Records from a dataset:
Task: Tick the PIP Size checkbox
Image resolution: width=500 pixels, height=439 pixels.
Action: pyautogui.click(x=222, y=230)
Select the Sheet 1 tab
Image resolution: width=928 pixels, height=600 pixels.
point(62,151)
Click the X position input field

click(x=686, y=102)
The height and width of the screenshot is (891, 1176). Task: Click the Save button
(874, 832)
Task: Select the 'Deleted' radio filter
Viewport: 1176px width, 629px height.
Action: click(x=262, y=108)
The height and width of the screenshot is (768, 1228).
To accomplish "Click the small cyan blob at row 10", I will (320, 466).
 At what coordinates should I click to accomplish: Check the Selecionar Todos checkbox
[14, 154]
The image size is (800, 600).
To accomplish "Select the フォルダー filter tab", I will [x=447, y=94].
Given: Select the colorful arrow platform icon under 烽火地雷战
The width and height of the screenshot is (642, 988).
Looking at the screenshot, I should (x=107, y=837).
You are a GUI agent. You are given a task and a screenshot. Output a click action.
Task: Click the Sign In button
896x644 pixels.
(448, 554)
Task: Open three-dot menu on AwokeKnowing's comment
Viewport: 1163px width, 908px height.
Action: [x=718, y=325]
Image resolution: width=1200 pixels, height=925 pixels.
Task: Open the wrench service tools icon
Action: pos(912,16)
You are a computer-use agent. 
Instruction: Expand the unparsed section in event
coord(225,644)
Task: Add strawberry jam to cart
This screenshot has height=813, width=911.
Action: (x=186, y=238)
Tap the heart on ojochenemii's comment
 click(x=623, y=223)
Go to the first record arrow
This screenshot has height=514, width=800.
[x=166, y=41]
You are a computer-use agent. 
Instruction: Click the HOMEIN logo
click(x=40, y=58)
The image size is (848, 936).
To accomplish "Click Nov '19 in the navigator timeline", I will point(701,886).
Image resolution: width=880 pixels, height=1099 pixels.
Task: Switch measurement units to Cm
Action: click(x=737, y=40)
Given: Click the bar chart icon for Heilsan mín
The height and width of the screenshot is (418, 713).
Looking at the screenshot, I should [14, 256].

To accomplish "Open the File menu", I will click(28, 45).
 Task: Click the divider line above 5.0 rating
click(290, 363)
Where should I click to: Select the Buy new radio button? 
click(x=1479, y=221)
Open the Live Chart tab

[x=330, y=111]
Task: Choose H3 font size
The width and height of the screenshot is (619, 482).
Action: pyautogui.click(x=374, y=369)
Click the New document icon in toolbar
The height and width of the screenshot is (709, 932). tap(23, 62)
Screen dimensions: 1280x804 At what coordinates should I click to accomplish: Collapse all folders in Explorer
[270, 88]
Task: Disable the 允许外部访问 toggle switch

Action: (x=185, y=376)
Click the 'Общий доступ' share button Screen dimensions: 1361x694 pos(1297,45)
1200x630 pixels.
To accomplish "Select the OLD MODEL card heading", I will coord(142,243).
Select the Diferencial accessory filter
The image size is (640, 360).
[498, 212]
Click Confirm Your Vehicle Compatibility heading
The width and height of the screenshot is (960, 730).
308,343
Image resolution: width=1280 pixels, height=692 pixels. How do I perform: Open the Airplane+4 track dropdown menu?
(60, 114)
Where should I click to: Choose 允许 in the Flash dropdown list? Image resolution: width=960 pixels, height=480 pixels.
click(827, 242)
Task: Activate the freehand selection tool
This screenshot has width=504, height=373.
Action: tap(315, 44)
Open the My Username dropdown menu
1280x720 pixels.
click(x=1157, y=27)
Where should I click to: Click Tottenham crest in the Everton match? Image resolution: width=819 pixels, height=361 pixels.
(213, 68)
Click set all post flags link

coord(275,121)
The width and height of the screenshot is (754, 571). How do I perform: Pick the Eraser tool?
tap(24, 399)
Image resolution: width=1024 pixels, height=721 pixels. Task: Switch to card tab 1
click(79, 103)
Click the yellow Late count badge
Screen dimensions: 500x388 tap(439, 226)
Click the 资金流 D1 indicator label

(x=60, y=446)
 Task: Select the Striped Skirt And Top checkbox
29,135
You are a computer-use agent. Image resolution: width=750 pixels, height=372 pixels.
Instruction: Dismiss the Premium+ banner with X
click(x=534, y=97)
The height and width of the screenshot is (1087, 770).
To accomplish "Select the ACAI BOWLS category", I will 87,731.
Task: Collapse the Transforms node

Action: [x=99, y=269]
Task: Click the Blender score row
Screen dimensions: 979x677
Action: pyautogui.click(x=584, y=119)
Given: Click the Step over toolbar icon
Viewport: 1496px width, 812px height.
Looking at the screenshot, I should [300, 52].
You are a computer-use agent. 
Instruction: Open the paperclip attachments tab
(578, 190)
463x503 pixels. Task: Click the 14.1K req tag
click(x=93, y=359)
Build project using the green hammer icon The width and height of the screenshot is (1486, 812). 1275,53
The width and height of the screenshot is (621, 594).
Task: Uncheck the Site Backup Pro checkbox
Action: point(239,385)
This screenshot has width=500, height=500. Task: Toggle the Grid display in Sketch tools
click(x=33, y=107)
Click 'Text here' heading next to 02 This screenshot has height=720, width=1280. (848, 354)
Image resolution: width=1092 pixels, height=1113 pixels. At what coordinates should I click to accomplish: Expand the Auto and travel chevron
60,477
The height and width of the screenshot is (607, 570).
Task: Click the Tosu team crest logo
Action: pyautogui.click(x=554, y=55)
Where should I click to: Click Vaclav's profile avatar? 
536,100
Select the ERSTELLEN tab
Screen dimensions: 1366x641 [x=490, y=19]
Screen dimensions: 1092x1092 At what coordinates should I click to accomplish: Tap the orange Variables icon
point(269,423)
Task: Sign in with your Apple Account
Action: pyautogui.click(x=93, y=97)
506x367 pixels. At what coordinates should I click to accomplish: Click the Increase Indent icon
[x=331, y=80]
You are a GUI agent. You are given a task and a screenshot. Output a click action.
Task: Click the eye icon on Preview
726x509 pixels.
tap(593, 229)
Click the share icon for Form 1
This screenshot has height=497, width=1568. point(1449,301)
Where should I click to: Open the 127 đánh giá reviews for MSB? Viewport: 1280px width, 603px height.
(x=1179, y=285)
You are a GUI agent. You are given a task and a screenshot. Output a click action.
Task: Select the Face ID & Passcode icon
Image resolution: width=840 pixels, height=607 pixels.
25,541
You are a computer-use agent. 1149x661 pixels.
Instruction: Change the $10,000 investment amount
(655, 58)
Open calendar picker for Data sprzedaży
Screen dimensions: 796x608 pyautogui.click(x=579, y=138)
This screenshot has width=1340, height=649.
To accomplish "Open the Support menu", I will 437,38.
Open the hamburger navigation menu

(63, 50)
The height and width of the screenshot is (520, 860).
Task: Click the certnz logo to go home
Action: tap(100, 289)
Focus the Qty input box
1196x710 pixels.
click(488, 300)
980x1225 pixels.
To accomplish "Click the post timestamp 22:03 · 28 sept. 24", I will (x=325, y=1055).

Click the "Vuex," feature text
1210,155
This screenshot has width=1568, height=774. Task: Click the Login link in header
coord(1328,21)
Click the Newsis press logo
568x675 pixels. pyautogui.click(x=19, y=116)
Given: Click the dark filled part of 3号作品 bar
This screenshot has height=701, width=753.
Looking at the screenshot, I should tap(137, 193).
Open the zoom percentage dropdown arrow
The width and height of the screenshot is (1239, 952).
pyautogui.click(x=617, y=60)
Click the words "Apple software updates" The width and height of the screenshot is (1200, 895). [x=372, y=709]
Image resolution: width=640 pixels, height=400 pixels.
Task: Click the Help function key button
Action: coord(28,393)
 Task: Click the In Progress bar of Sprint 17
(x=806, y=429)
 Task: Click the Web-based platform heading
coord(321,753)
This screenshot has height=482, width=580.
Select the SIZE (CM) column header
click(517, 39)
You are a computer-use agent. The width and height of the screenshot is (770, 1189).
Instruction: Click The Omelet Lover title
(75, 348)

### Assignment
From the records above, print only the lines between the one holding "Where should I click to: Open" and the one holding "Task: Select the Face ID & Passcode icon", inclusive, exactly as they stand.

### Task answer
Where should I click to: Open the 127 đánh giá reviews for MSB? Viewport: 1280px width, 603px height.
(x=1179, y=285)
You are a GUI agent. You are given a task and a screenshot. Output a click action.
Task: Select the Face ID & Passcode icon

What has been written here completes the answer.